By Megan O’Connell, Signal-Return, Inc
“Begin anywhere”, instructs American composer John Cage. In compiling an overview of the goings-on at Signal-Return, the swath of what we are actualizing looks so wide and seamless, it is challenging to know where to start. As a crossroads and meeting place, Signal-Return is thriving. Taking Cage’s words to heart, I begin this entry with an expression of gratitude to Alison Knowles, a friend and collaborator of Cage–currently celebrating the centenary of his birth−−for her generosity in staging a retrospective BEANS IN ART & VICE VERSA here and performing in our space. Her energies have continued to resonate. An unexpected extension of Cage’s and Knowles’ compositional strategies took the form of a sound piece, 20: 11-12, based on a year of daily observations by Emily Gustafson. Signal-Return helped to actualize the work as an artist’s multiple by assisting with jacket printing for the 12” vinyl record. The multiple was rolled out to accompany a live performance for the closing of No Object is an Island at the Cranbrook Art Museum.
Compositions of visiting New Jersey-based poet, Judy Rowe Michaels, were shared as the culmination of a dynamic evening workshop for Detroit High School English teachers facilitated by Terry Blackhawk, Director of InsideOut Literary Arts Project, held in our space last month. Signal-Return anticipates other ways to partner with and support this vital program, including a series of informal drop in teatimes for teachers to meet and brainstorm. It appears that we are now ‘on Detroit’s cultural map’, serving as a must-see destination for educators, students, curators, artists, designers, architects, poets, writers, journalists, musicians, collectors, and printers from within and beyond the city.
We believe the power of the printed message is forthrightly expressed via handset type/dies and hand-rendered compositions. Every process involving moveable type has a corollary in the digital realm. Students in our workshops thus, come away with a tangible understanding of the vocabularies and processes undergirding the software we use daily. To-date, we have partnered with WSU, Cranbrook Academy of Art, U of M, and CCS to offer workshops and enrich curricula through tours and presentations. Most recently, we have hosted architecture students from around the Midwest as a part of the EVOLVE conference, organized by students at Lawrence Technical University and are soon to sign-on Summer interns from nearby institutions.
Irrefutably, Signal-Return possesses an almost uncanny ability to invoke connections and hatch projects. A journalist visiting from Montreal spent the better part of a Saturday witnessing conversations that galvanize our role in the community. She reflects:
Many thanks again for letting me sit in on an afternoon at Signal-Return. It really was such a treat to encounter so many different people in one spot. Clearly the space is already a community hub−−congrats! […] And yes, I fell hard for Detroit. Hope to (signal) return in the very near future!
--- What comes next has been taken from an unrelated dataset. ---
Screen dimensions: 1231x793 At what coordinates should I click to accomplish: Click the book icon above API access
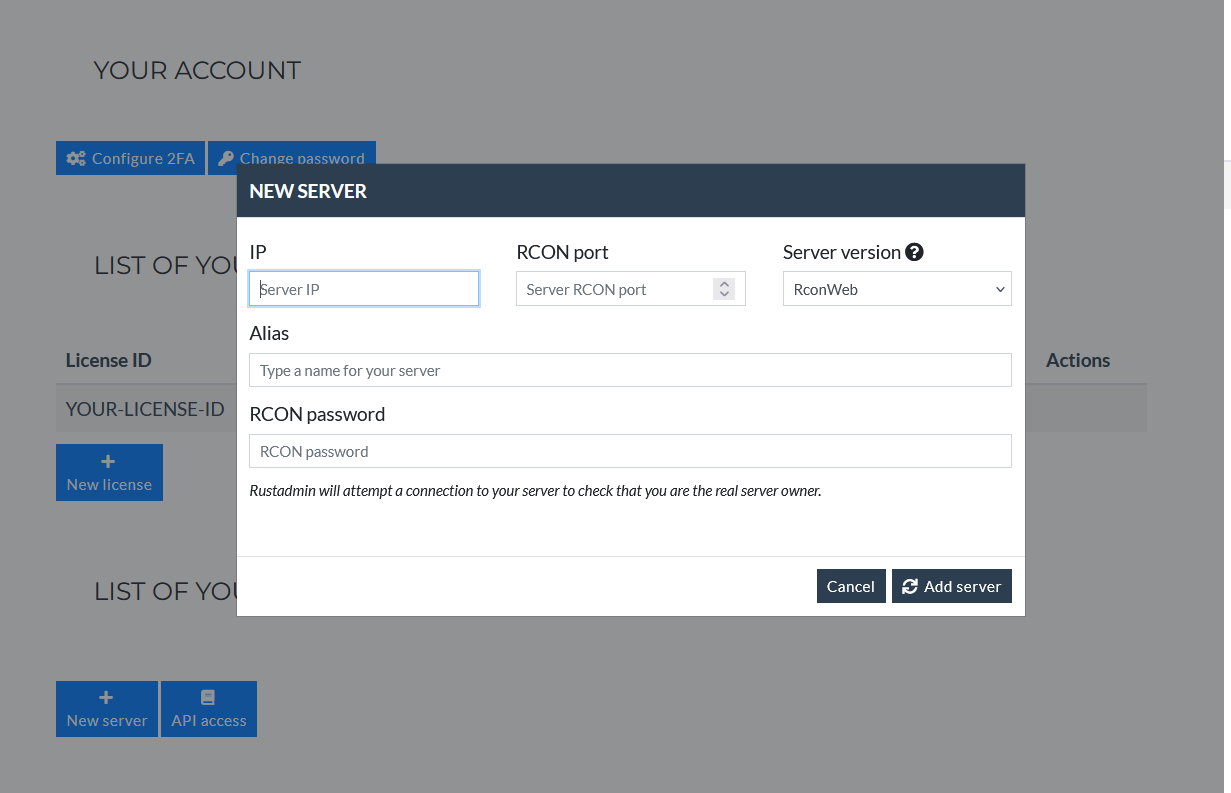[x=208, y=698]
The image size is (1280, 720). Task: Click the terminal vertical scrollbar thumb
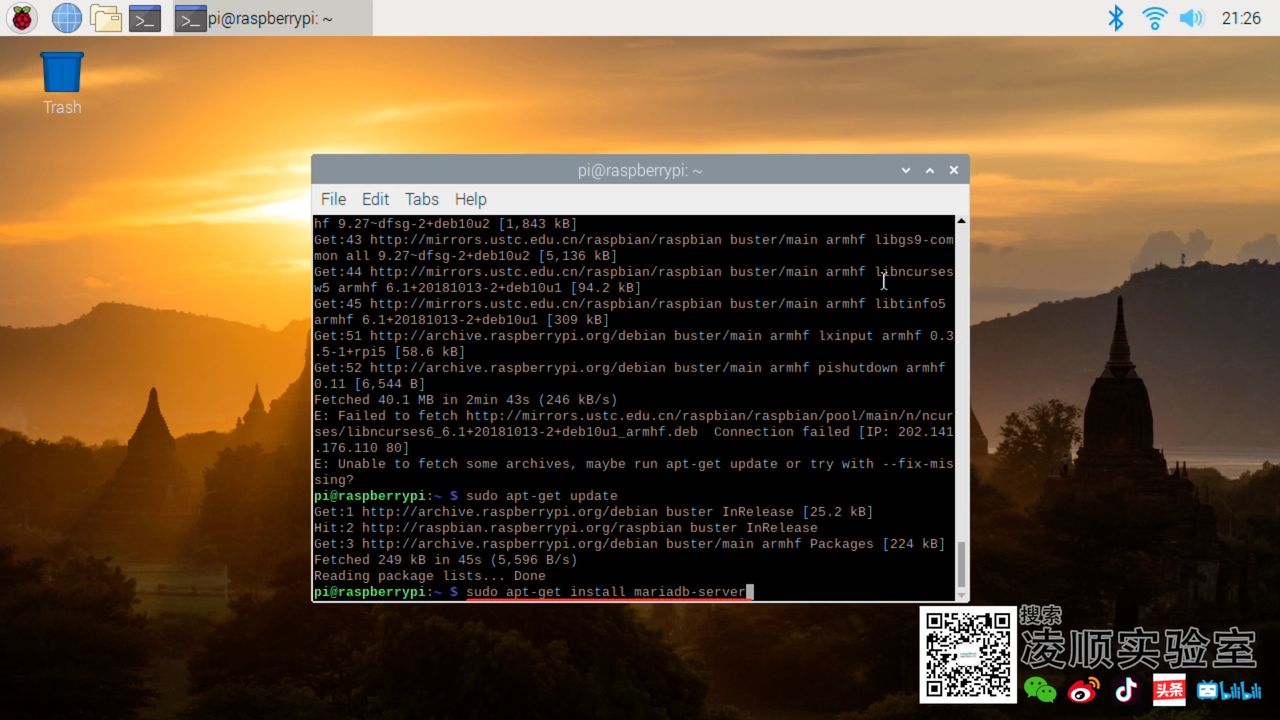click(x=961, y=564)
It is auspicious that various groups of filmmakers have been continually documenting our progress at the press over the past several months. A recent short film produced by a local crew with an original soundtrack is viewable above. We anticipate that two more films will be released over the next few months, helping to promote the many components of the organization.
Signal-Return’s programming for spring includes the opening reception of our second exhibition, M1/DTW: ARTIFACTS AND IDENTITIES on Friday, April 6th, 6-9PM; the Detroit premiere of LINOTYPE THE FILM: In Search of the 8th Wonder of the World on April 11th, 8PM co-sponsored by AIGA Detroit, click here for the trailer; VANDERCOOK PRESS MAINTENANCE led by one of the foremost authorities in the field, Saturday, June 16th & Sunday, June 17th; and a drop-in Monotype Workshop for Kids on Saturday, May 12th, just in time for Mother’s Day.